(Data from a source)

»»

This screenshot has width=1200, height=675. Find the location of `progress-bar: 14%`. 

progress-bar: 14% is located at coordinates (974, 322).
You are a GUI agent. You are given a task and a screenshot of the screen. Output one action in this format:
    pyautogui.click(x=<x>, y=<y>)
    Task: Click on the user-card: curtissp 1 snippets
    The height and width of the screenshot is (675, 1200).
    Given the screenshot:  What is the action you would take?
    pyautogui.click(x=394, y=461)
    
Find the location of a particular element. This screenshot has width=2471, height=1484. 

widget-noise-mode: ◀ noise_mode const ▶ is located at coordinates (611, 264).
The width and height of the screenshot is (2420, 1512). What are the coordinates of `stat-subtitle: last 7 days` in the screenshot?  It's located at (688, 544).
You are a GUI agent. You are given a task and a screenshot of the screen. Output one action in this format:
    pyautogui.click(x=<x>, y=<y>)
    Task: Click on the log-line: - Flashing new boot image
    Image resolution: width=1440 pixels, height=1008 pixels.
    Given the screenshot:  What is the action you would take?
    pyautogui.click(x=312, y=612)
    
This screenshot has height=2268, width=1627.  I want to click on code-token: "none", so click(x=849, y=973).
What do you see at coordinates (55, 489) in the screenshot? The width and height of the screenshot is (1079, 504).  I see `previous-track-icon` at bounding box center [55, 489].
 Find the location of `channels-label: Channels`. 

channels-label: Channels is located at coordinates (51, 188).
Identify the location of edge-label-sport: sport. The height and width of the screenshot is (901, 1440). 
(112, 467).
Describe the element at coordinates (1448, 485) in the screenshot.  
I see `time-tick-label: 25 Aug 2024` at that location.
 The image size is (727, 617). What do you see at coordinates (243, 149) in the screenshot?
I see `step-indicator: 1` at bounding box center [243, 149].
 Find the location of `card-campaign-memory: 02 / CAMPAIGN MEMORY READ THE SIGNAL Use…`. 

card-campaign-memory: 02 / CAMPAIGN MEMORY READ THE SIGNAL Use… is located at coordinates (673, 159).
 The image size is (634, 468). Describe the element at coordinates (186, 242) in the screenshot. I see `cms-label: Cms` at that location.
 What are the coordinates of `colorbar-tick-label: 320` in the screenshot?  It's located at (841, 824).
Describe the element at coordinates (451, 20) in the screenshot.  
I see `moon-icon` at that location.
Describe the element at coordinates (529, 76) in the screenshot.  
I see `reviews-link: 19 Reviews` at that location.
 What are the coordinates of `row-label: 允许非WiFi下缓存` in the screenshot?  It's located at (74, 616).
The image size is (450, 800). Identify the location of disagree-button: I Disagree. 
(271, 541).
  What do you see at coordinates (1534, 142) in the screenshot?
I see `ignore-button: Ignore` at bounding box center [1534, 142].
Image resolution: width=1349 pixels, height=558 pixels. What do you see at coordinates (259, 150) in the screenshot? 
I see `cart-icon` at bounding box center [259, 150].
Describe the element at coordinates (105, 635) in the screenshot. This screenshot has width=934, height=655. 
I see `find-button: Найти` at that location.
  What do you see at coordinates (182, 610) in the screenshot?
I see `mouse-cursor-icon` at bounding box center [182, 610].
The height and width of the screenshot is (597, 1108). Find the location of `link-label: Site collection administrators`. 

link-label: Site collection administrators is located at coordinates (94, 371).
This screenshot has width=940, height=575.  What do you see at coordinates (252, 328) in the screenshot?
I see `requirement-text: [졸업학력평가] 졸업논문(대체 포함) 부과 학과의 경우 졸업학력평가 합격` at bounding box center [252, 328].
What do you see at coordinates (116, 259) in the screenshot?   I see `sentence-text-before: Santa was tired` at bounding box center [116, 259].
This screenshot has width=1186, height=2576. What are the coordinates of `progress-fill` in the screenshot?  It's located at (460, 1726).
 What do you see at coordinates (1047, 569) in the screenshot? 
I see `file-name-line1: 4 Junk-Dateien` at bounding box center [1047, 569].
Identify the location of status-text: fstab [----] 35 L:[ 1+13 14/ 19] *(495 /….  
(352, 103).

««

EXERCISE DIRECTIONS: Report how many lines of the data above contain the string "progress", treating case as significant. Give only the number.

RESULT FOR THIS EXERCISE: 3